2.36 In Reardon Smith Line v Ministry of Agriculture, the House of Lords firmly rejected Lord Goddard’s views that a working day could relate only to that part of the day spent in working. Viscount Radcliffe put it this way:37



I regard the decision of the Court of Appeal in [The Rubystone] as misconceived in so far as it treats a working day as a period of hours less than a calendar day or relates the idea of working day to an individual employee’s hours of work at normal or basic rates of pay.



2.37 Lord Devlin said:38



The truth is that the rights and obligations of the charterer as to the hours in which he can load or discharge have nothing to do with the computation of the lay days …


and summing up his speech:39



First, I conclude with respect that it is contrary to all authority before 195540 to say that a working day is a calendar day cut down. “Working” does not define a part of a day but describes the character of a day as a whole. Secondly, I conclude that the character of a day as a working day cannot be determined by inquiring whether on that day or on a part of it work was done at standard rates. There is no established authority for that view which I think stems from the misconception that the “working day” of the laytime clause has something to do with the hours of the day during which the ship can be compelled to work …

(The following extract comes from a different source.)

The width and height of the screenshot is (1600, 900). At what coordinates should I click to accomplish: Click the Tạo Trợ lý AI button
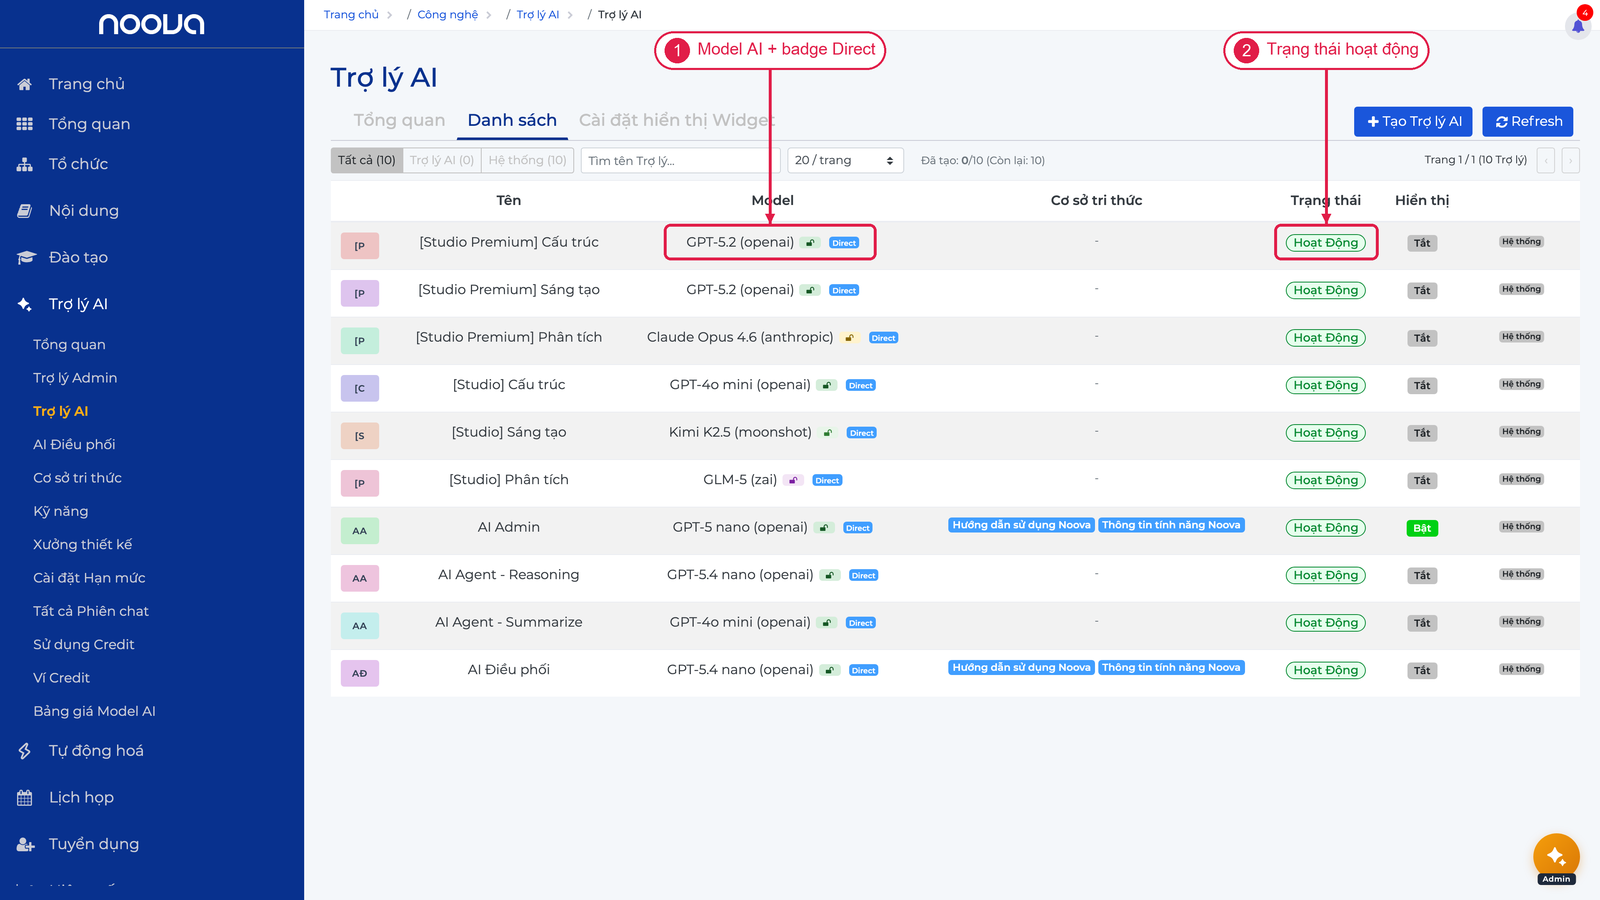pyautogui.click(x=1414, y=121)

2.38 Applying these principles, the House of Lords held that Saturday in Vancouver was a working day for the whole day.41 In so doing, they appear to have affirmed that the nature of a day will normally fall to be determined by how it is treated for the port as a whole, rather than for those involved in the particular vessel.42


2.39 Before leaving the meaning of working days, brief mention should be made of two variants:



  • Running working days
  • Colliery working days


2.40 “Running working days” was a phrase used in the Gencon charterparty until 1976. However, in their normally accepted meanings, running and working are inconsistent when used to describe lay days, since the former means every day, including Sundays and holidays, and the latter excludes these. Therefore, for the words to have a logical meaning, it was necessary to ignore the word “running” and simply calculate the laytime allowed in terms of working days.


2.41 After 1976, however, laytime in the Gencon form of charter was expressed in terms of “running hours”, removing the difficulty mentioned in the previous paragraph. The 1994 version of the charter, however, changed this to “running days/hours” with presumably the term “running” applying to both “days” and “hours”.


2.42 The term “colliery working day” and its associated phrase, the colliery guarantee, arose in coal charters in this country in the days prior to the nationalisation of the coalmines. Most of the reported cases arose in the last ten years of the nineteenth century, many from a general strike in the South Wales coalfield in 1898.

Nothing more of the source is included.